#### [Data listing]
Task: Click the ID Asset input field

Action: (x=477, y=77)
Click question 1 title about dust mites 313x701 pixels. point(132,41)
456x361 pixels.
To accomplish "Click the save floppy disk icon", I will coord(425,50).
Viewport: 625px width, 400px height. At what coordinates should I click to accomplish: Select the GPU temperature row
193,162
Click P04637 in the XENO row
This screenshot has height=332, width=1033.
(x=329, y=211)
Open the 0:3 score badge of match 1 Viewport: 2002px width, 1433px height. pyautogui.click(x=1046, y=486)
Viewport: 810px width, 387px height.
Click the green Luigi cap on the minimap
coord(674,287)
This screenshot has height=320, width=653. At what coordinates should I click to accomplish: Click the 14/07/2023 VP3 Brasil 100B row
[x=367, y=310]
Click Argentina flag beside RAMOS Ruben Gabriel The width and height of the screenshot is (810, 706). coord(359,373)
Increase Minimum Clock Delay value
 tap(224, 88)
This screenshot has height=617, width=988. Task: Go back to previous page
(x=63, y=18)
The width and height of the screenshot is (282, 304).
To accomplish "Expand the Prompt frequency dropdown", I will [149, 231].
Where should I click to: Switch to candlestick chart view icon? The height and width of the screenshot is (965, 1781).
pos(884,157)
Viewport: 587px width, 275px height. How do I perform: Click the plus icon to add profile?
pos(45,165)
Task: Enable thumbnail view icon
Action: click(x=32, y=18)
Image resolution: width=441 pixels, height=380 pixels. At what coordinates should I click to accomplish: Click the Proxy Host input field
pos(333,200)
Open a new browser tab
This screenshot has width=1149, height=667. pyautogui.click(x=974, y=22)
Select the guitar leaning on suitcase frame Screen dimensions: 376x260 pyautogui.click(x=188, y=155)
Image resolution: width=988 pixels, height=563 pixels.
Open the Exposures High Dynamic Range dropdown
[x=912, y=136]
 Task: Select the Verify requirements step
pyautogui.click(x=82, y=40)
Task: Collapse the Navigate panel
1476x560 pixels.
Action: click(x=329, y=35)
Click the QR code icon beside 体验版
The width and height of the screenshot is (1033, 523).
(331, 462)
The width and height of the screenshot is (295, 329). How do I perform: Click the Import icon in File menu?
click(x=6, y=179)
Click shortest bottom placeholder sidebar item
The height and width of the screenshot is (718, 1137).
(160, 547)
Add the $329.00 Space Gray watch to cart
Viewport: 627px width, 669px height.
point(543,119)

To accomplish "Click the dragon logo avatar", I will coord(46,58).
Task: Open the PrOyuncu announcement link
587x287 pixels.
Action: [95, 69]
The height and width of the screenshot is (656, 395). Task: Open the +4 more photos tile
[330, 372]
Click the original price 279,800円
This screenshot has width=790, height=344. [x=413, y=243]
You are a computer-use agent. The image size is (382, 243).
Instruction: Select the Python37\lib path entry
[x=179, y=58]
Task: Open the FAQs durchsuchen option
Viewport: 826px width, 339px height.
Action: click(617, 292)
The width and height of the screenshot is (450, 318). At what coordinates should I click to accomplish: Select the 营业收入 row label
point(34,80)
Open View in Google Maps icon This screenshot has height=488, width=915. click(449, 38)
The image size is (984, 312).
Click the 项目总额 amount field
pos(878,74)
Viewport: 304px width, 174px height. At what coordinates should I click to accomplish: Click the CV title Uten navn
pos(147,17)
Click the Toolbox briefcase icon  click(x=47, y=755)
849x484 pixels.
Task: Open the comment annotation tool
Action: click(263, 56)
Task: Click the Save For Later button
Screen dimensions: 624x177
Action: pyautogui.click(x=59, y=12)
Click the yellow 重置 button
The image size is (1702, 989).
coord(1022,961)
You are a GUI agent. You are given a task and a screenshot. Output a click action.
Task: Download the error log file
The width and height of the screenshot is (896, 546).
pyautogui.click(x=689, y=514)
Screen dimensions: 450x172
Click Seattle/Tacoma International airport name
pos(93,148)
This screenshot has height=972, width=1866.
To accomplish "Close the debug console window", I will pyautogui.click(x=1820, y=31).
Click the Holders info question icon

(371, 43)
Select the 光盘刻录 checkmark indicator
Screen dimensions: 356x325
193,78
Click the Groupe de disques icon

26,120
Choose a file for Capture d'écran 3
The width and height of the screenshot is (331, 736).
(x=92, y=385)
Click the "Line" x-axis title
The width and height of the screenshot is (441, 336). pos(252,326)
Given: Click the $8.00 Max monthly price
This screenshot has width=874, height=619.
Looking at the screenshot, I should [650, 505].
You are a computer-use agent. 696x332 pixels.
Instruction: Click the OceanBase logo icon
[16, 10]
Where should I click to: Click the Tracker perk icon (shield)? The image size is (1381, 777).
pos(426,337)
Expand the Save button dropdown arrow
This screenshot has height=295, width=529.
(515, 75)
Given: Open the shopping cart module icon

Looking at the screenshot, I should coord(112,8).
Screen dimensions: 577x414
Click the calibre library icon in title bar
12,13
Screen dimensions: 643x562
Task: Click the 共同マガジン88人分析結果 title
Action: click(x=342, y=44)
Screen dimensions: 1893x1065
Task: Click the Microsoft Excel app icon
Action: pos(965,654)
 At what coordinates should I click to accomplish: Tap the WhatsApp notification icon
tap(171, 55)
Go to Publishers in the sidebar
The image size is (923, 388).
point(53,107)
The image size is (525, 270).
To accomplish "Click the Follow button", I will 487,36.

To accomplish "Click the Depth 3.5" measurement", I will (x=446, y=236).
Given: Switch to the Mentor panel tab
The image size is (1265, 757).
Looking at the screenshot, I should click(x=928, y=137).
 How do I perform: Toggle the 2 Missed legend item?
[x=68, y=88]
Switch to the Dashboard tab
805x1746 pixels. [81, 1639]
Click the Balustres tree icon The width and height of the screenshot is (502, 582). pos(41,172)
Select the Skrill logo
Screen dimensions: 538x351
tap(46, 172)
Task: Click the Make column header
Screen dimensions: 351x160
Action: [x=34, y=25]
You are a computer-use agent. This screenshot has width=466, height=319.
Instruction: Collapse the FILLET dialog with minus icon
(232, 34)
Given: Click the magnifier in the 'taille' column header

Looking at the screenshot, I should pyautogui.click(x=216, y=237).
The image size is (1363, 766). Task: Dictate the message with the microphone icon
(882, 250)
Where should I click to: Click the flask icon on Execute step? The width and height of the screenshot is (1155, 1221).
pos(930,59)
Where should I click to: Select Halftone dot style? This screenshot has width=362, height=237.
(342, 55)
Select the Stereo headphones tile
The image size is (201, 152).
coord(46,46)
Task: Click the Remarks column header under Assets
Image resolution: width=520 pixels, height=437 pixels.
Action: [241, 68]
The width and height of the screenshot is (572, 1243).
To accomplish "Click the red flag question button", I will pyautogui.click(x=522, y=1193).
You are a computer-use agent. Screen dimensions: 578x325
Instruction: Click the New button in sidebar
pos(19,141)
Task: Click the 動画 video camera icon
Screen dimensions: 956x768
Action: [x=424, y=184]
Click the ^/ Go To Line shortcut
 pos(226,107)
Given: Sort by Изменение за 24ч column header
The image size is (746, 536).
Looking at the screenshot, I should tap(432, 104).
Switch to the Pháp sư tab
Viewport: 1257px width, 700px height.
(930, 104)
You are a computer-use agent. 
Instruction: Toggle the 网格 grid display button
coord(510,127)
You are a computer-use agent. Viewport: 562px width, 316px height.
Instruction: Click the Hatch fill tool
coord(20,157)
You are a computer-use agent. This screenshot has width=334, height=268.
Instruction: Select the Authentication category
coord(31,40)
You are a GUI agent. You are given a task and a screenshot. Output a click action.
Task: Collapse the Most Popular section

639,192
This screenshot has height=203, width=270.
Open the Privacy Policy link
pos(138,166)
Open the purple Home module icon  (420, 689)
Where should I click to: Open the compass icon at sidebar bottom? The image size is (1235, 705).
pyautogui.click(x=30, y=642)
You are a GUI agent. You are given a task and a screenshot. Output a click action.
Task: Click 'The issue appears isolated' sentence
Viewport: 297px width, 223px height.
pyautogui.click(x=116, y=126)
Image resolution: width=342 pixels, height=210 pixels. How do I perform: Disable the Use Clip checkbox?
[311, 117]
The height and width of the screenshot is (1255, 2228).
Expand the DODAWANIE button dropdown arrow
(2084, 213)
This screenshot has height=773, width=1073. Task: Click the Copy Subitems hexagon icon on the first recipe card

#### [Request]
Recast the material from its first line through the line containing "(x=329, y=211)", inclusive, as a Markdown table with the columns Row and Content. Number each line and leave out blank lines.

#### [Solved exercise]
| Row | Content |
|---|---|
| 1 | Task: Click the ID Asset input field |
| 2 | Action: (x=477, y=77) |
| 3 | Click question 1 title about dust mites 313x701 pixels. point(132,41) |
| 4 | 456x361 pixels. |
| 5 | To accomplish "Click the save floppy disk icon", I will coord(425,50). |
| 6 | Viewport: 625px width, 400px height. At what coordinates should I click to accomplish: Select the GPU temperature row |
| 7 | 193,162 |
| 8 | Click P04637 in the XENO row |
| 9 | This screenshot has height=332, width=1033. |
| 10 | (x=329, y=211) |